## Problem details
Do not copy the pictures. Write out the lines from the start of the entries through the line containing "Image resolution: width=639".

## Extracted information
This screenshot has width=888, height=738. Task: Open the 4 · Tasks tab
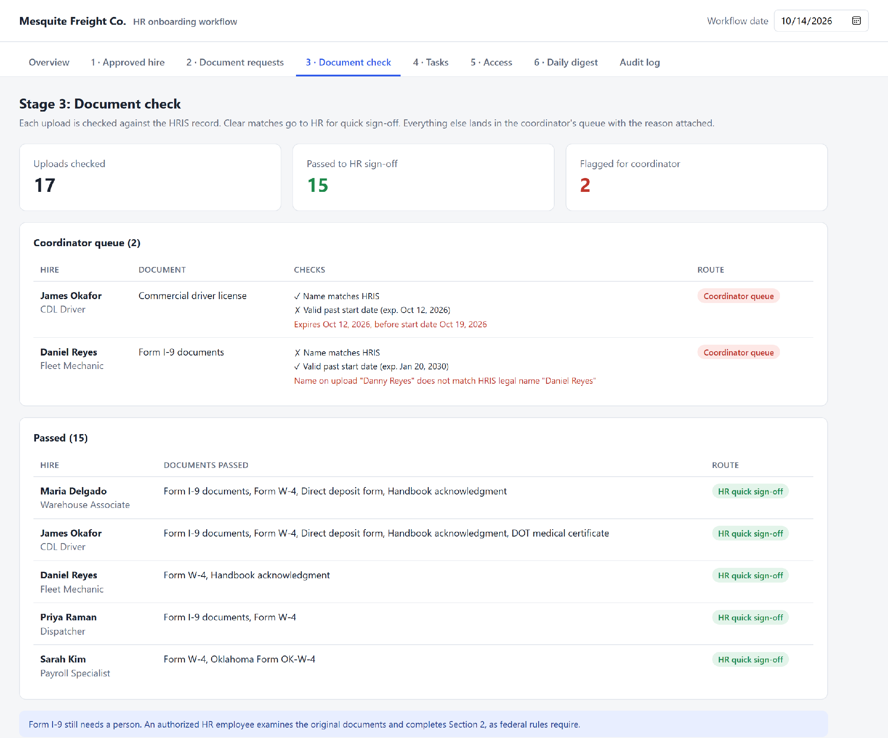click(x=431, y=62)
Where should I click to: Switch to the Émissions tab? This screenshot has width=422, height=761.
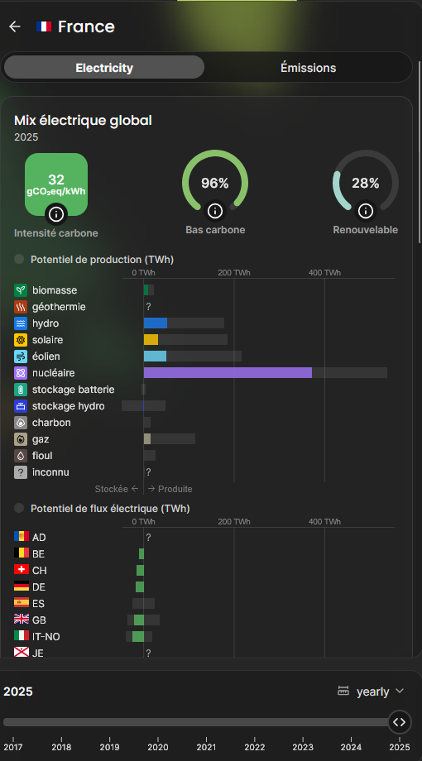308,68
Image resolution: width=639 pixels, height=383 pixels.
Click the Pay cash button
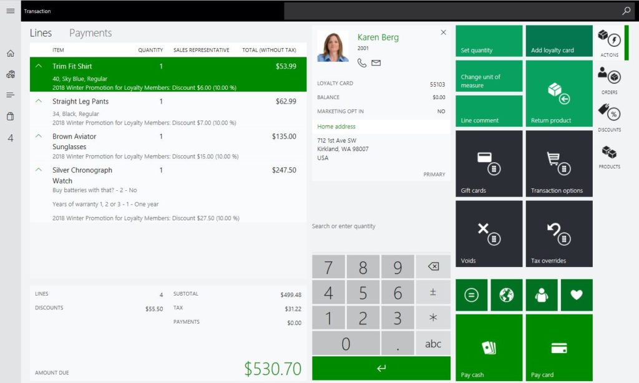point(489,347)
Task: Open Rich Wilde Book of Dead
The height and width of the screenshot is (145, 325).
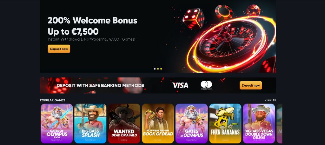Action: click(x=158, y=123)
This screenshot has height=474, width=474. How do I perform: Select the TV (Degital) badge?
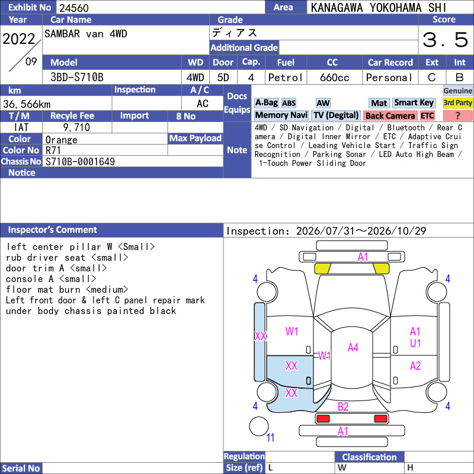click(x=336, y=116)
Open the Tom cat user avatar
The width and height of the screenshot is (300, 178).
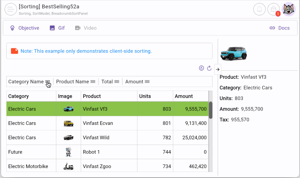point(288,9)
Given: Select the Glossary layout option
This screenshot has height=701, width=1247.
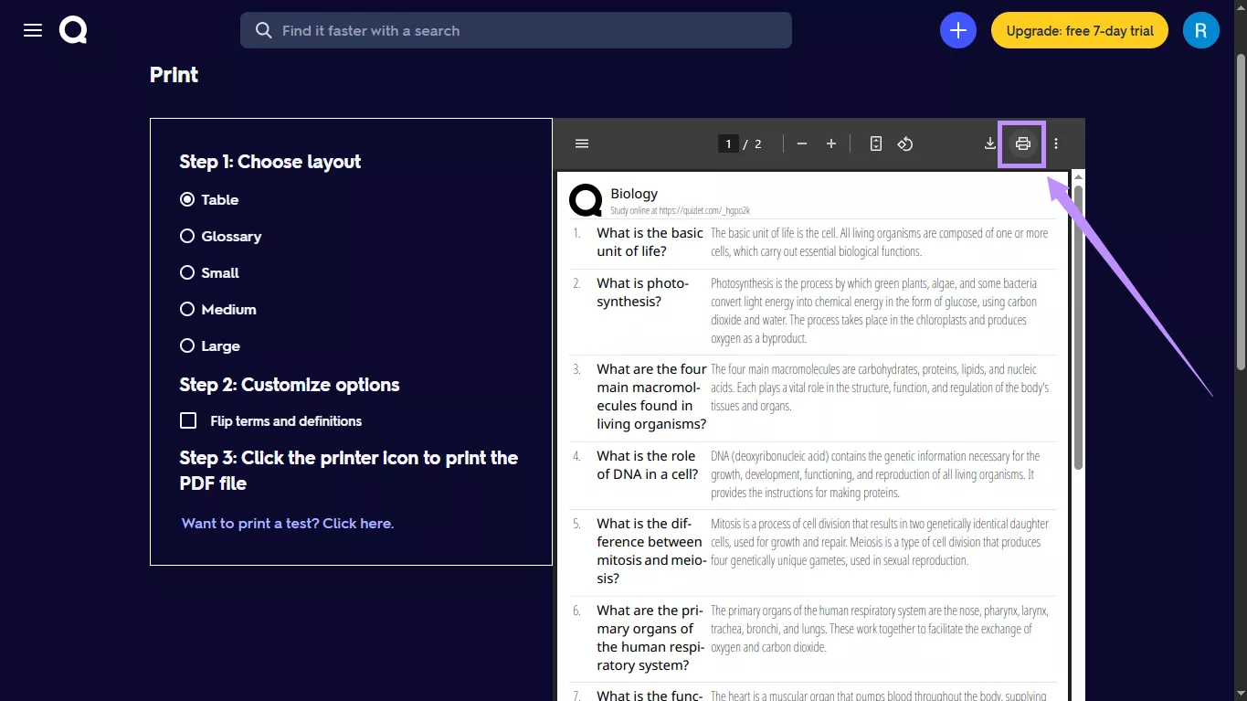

## Answer to this problem
This screenshot has width=888, height=738. Task: Open the 4 · Tasks tab
click(x=431, y=62)
Where should I click to: Switch to the Émissions tab? This screenshot has width=422, height=761.
308,68
Image resolution: width=639 pixels, height=383 pixels.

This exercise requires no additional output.